Long-lost English Crown Jewels found by metal detectorist on Lincolnshire farm
The long-lost treasure of King John – who lost the Crown Jewels of England as he attempted to cross marshy ground near the Wash – may have been unearthed by a metal detectorist who was scanning a farm in a Lincolnshire village
Raymond Kosschuk, 63, is "100% certain" the 800-year-old artefacts he has uncovered at an undisclosed site belonged to the former King of England.
The mechanical engineer has spent the last 12 months conducting tests at the location in Sutton Bridge, Lincs., in a bid to track down the elusive hoard.
Raymond is now convinced he has struck gold after his equipment picked up "overwhelming evidence" of the treasure.
Raymond and the farmer are hoping to start digging out their findings in the coming weeks before submitting them to archeologists and Lincolnshire's Finds Officer.

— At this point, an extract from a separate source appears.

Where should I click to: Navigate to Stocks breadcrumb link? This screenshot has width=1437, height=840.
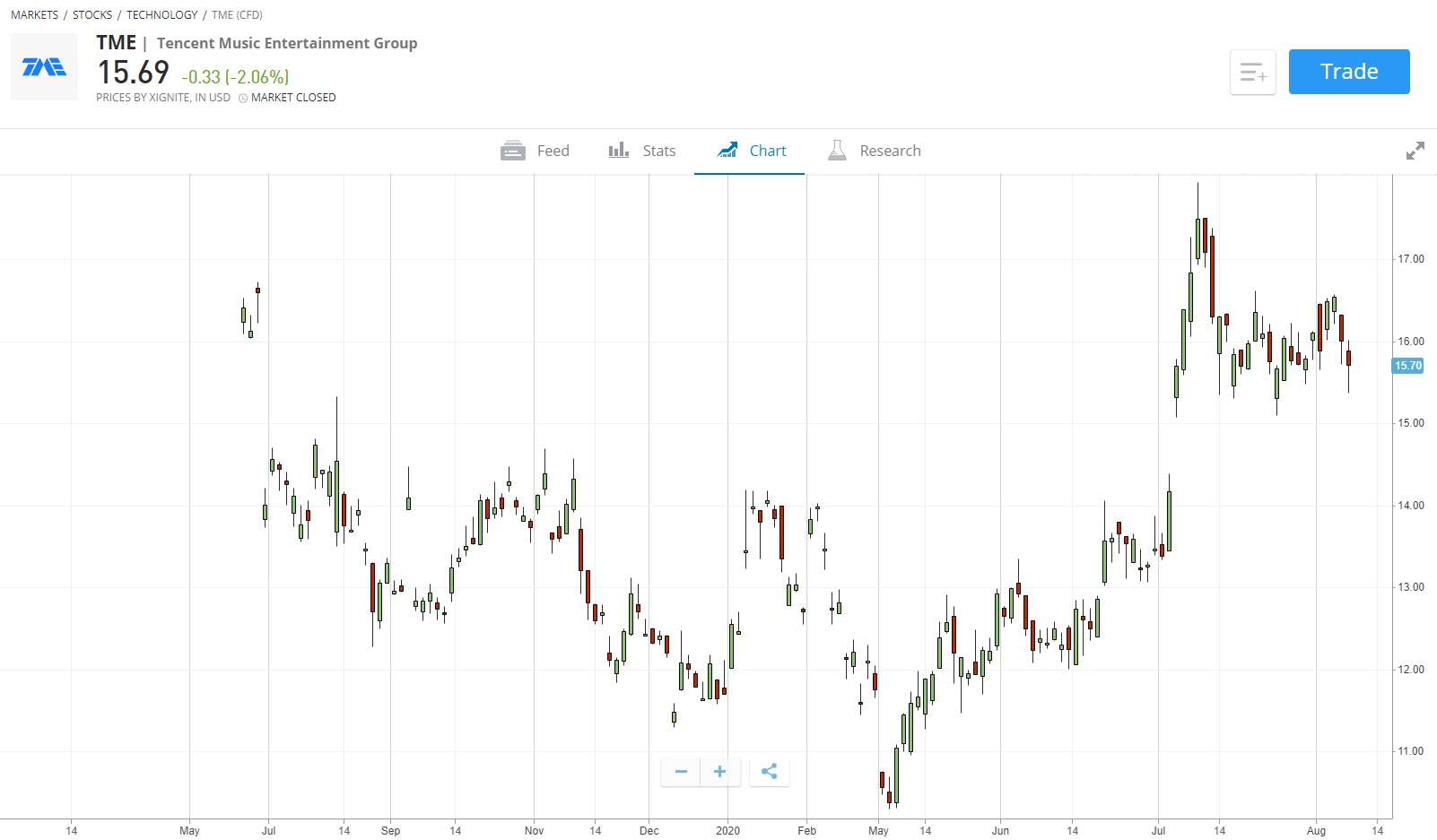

King John, who signed the Magna Carta a year before his death in 1216, lost the treasure during an ill fated crossing of The Wash – an estuary that divides Lincolnshire and Norfolk on October 12, 1216.
Dying only a week later at Newark Castle, Notts., from dysentery – or according to some historians by drinking poisoned ale – the hoard has lain undiscovered ever since.
Now, after gaining access to the site on Tuesday, September 7, Raymond believes he has solved the mystery of the unpopular monarch's lost treasure.
Using equipment he has designed to pick up anomalies in the readings of magnetic fields, Raymond has received strong signals for high value items.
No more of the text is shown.